##### 数据集 #####

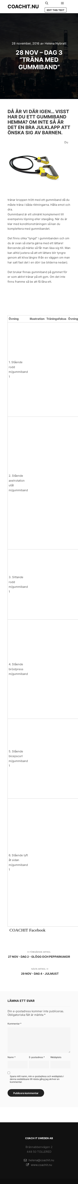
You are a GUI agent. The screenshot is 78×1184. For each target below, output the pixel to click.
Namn (12, 1057)
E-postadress (37, 1057)
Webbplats (55, 1057)
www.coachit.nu (41, 1165)
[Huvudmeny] (62, 3)
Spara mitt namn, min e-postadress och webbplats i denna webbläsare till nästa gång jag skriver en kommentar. (37, 1079)
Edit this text (55, 10)
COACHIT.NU (23, 6)
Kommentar (14, 1023)
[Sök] (46, 3)
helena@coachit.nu (41, 1160)
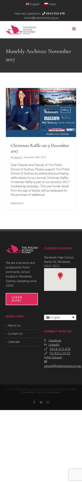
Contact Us (15, 334)
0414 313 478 (60, 349)
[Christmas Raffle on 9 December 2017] (41, 112)
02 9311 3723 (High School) (57, 355)
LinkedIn (54, 345)
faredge (18, 157)
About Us (14, 325)
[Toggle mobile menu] (74, 29)
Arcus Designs (53, 392)
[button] (60, 276)
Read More (16, 203)
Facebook (55, 340)
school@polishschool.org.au (41, 18)
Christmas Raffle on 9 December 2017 (41, 105)
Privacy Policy (28, 392)
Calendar (14, 342)
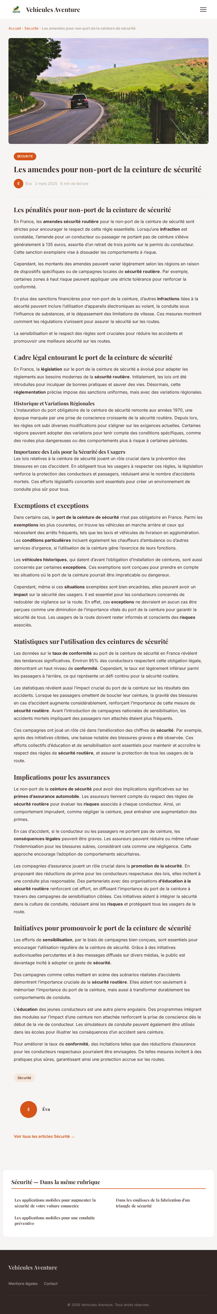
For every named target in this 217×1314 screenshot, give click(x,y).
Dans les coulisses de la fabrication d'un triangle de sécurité (153, 1202)
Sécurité (31, 28)
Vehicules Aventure (53, 9)
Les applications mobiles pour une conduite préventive (55, 1220)
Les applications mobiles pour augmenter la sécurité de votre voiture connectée (55, 1202)
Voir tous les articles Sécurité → (44, 1136)
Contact (51, 1283)
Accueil (14, 28)
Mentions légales (23, 1283)
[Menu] (203, 9)
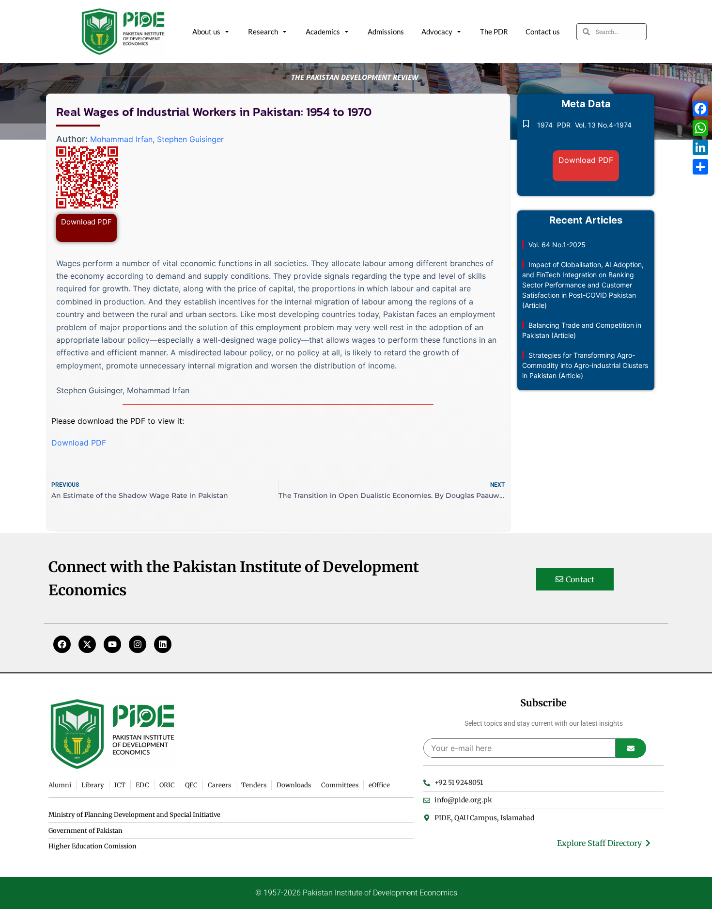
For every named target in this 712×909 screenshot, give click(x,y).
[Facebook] (62, 644)
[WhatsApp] (700, 128)
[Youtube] (112, 644)
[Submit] (631, 748)
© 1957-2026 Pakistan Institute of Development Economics (356, 892)
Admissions (386, 31)
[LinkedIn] (700, 147)
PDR (564, 125)
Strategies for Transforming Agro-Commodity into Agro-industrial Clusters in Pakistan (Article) (585, 365)
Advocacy (436, 31)
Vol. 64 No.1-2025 (557, 244)
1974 (545, 125)
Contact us (543, 31)
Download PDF (86, 221)
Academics (323, 31)
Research (263, 31)
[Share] (700, 166)
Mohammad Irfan (121, 139)
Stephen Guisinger (190, 139)
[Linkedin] (162, 644)
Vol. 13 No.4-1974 (603, 125)
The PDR (494, 31)
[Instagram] (137, 644)
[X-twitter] (87, 644)
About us (206, 31)
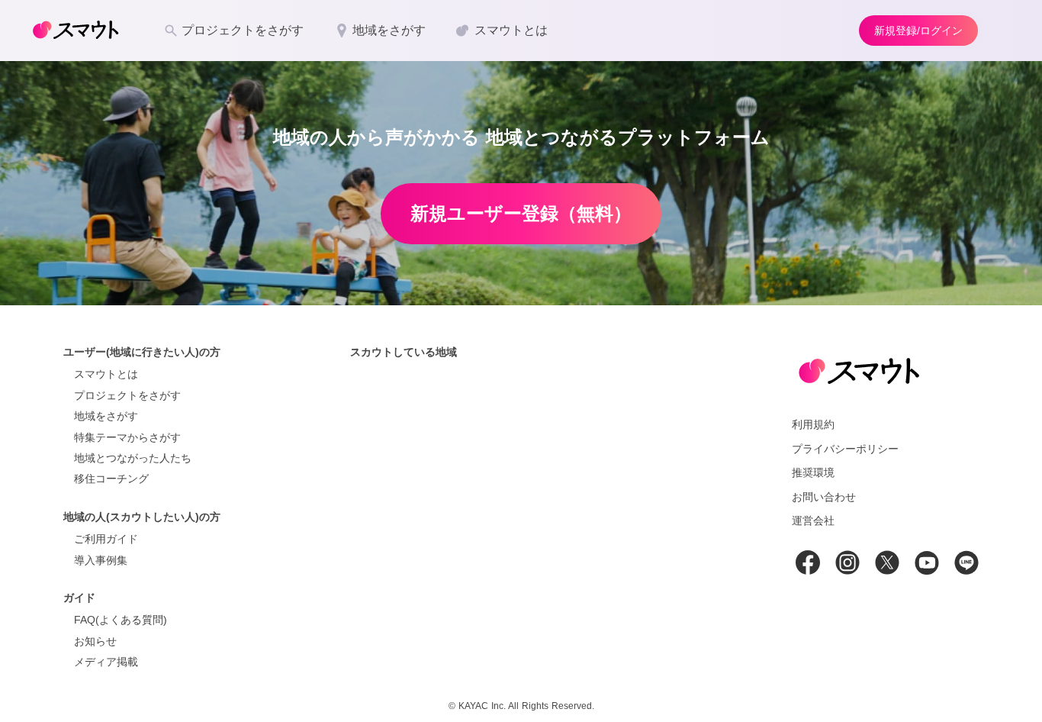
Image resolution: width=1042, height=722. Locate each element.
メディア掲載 (106, 662)
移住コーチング (111, 478)
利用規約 (813, 424)
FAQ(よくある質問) (120, 620)
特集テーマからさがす (127, 437)
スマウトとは (106, 374)
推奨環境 (813, 472)
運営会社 (813, 520)
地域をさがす (106, 416)
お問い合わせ (824, 497)
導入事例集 (100, 560)
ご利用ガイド (106, 539)
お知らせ (95, 641)
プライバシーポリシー (845, 449)
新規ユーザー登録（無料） (521, 213)
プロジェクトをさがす (127, 395)
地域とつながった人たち (132, 458)
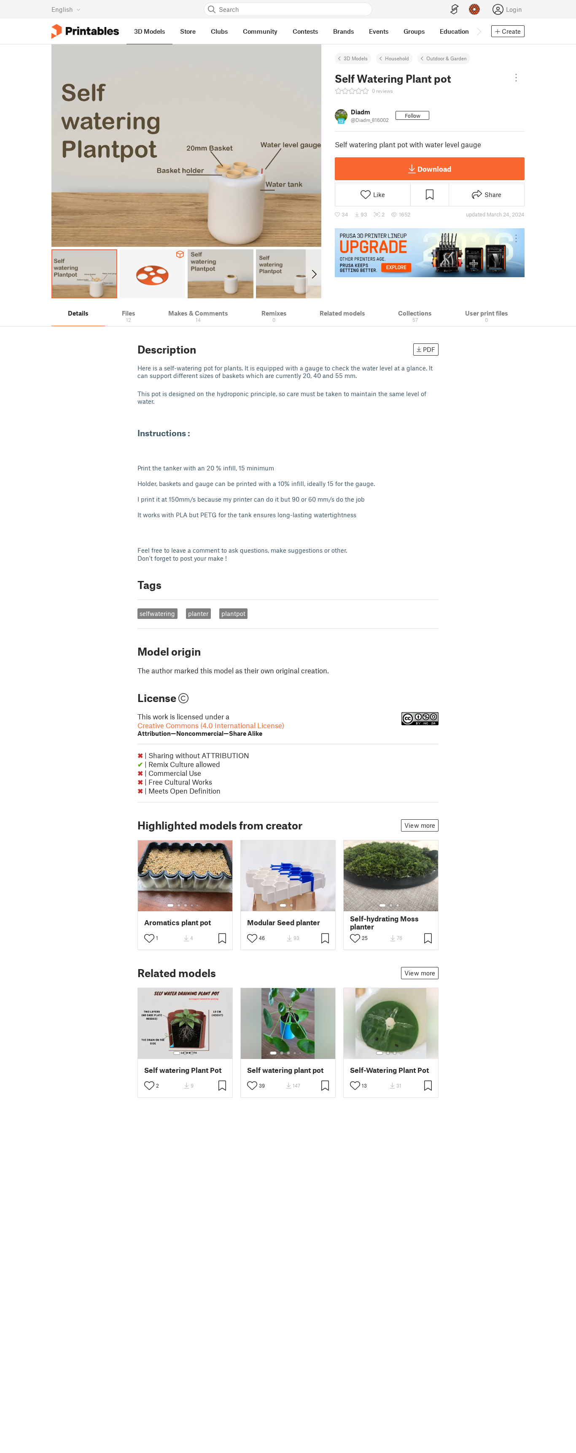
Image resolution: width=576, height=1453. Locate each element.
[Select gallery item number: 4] (192, 905)
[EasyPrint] (454, 9)
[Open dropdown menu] (516, 78)
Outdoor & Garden (446, 58)
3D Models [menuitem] (149, 31)
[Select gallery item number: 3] (185, 905)
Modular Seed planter (283, 922)
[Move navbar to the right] (478, 31)
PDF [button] (429, 349)
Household (397, 58)
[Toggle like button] (149, 938)
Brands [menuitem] (343, 31)
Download (434, 169)
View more (419, 825)
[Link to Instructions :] (145, 452)
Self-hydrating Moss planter (384, 923)
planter (198, 613)
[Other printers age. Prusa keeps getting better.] (430, 252)
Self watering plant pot (285, 1070)
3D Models (356, 58)
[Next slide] (313, 273)
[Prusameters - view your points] (474, 9)
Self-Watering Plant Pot (389, 1070)
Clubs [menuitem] (219, 31)
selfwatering (157, 613)
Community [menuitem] (260, 31)
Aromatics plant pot (177, 922)
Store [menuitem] (188, 31)
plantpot (233, 613)
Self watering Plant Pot (182, 1070)
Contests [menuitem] (305, 31)
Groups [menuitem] (414, 31)
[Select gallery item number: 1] (170, 905)
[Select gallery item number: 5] (198, 905)
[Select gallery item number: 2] (178, 905)
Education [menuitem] (454, 31)
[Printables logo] (85, 31)
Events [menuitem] (378, 31)
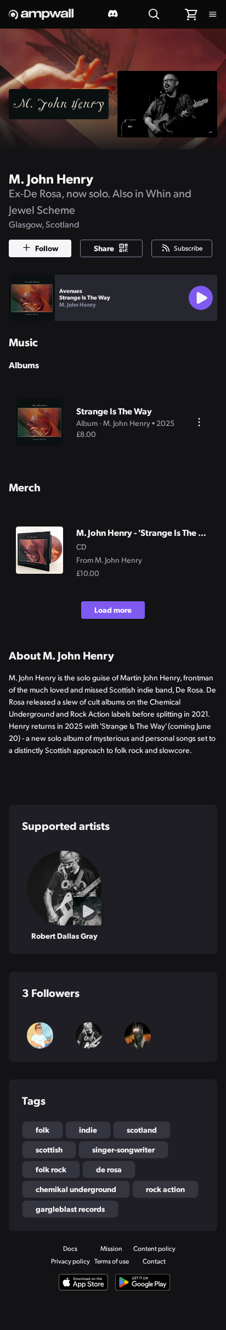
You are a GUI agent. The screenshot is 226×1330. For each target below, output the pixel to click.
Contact (154, 1261)
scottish (49, 1149)
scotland (142, 1129)
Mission (111, 1248)
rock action (165, 1189)
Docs (70, 1248)
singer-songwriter (123, 1149)
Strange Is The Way (84, 297)
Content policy (154, 1248)
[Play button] (201, 298)
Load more (113, 609)
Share (104, 248)
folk (42, 1129)
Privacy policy (70, 1261)
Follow (46, 248)
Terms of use (111, 1261)
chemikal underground (76, 1189)
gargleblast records (70, 1208)
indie (88, 1129)
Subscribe (188, 247)
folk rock (51, 1169)
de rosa (109, 1169)
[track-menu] (199, 422)
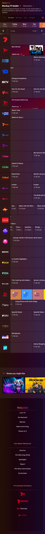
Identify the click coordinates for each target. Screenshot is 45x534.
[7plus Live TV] (22, 509)
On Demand (22, 417)
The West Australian (22, 469)
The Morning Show (22, 455)
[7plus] (22, 495)
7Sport (22, 464)
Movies (22, 422)
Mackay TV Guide (10, 6)
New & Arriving (22, 426)
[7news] (22, 502)
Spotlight (22, 459)
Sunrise (22, 450)
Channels (27, 6)
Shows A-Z (22, 431)
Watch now (15, 54)
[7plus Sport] (22, 516)
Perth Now (22, 473)
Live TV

#####

任务要求 = 请从数据开头起，到含有“Vol. 13 No.4-1974 (603, 125)”的那一行为止（首尾两行都包括在内），把其中的“screenshot”换成“image”后重新写出，其余内容保持不变，答案中不要放入图片。

练习答案 =
You are a GUI agent. The image is 78×1184. For each target below, output the pixel to click.
Namn (12, 1057)
E-postadress (37, 1057)
Webbplats (55, 1057)
www.coachit.nu (41, 1165)
[Huvudmeny] (62, 3)
Spara mitt namn, min e-postadress och webbplats i denna webbläsare till nästa gång jag skriver en kommentar. (37, 1079)
Edit this text (55, 10)
COACHIT.NU (23, 6)
Kommentar (14, 1023)
[Sök] (46, 3)
helena@coachit.nu (41, 1160)
Contact Us (15, 334)
0414 313 478 (60, 349)
[Christmas Raffle on 9 December 2017] (41, 112)
02 9311 3723 (High School) (57, 355)
LinkedIn (54, 345)
faredge (18, 157)
About Us (14, 325)
[Toggle mobile menu] (74, 29)
Arcus Designs (53, 392)
[button] (60, 276)
Read More (16, 203)
Facebook (55, 340)
school@polishschool.org.au (41, 18)
Christmas Raffle on 9 December 2017 (41, 105)
Privacy Policy (28, 392)
Calendar (14, 342)
For every named target in this 217×1314 image, give click(x,y).
Dans les coulisses de la fabrication d'un triangle de sécurité (153, 1202)
Sécurité (31, 28)
Vehicules Aventure (53, 9)
Les applications mobiles pour une conduite préventive (55, 1220)
Les applications mobiles pour augmenter la sécurité de votre voiture connectée (55, 1202)
Voir tous les articles Sécurité → (44, 1136)
Contact (51, 1283)
Accueil (14, 28)
Mentions légales (23, 1283)
[Menu] (203, 9)
For every named target in this 712×909 image, give click(x,y).
[Facebook] (62, 644)
[WhatsApp] (700, 128)
[Youtube] (112, 644)
[Submit] (631, 748)
© 1957-2026 Pakistan Institute of Development Economics (356, 892)
Admissions (386, 31)
[LinkedIn] (700, 147)
PDR (564, 125)
Strategies for Transforming Agro-Commodity into Agro-industrial Clusters in Pakistan (Article) (585, 365)
Advocacy (436, 31)
Vol. 64 No.1-2025 (557, 244)
1974 (545, 125)
Contact us (543, 31)
Download PDF (86, 221)
Academics (323, 31)
Research (263, 31)
[Share] (700, 166)
Mohammad Irfan (121, 139)
Stephen Guisinger (190, 139)
[Linkedin] (162, 644)
Vol. 13 No.4-1974 (603, 125)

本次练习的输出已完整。